WORK REQUIRED
Pick out every line of the entries below that contains the string "width", matching case exactly.

------

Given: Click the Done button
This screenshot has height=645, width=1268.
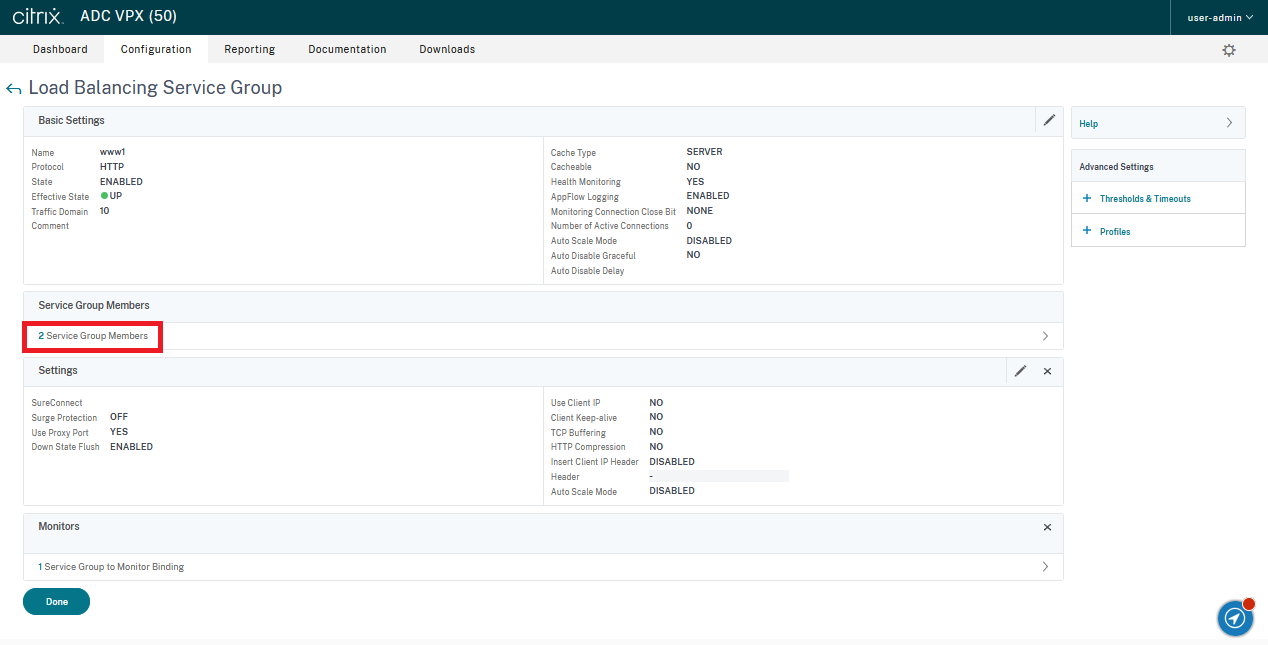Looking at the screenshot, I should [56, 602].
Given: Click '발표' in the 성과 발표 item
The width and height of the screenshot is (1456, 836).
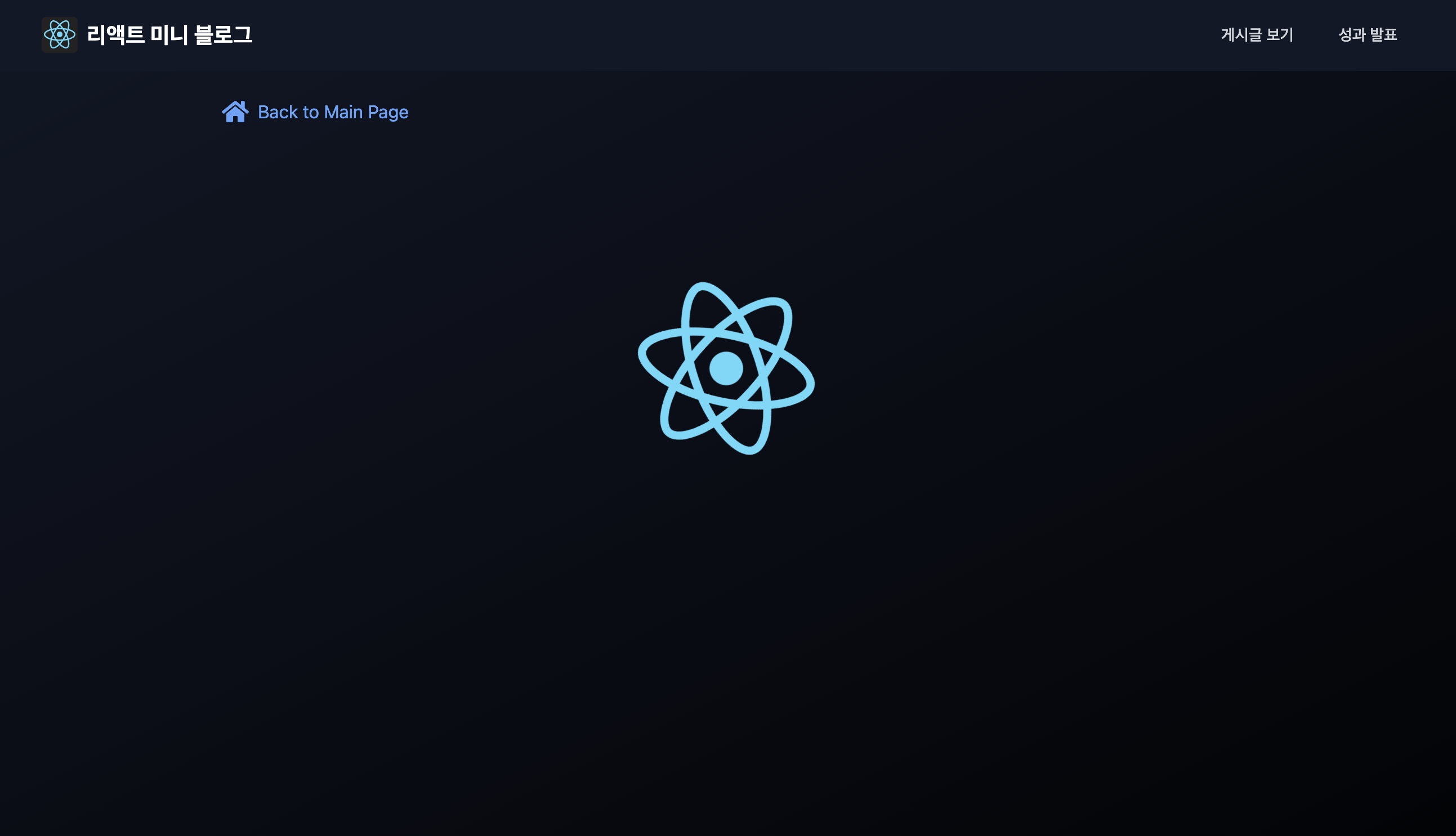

------

ANSWER FOR THE TASK
This screenshot has height=645, width=1268.
The width and height of the screenshot is (1456, 836).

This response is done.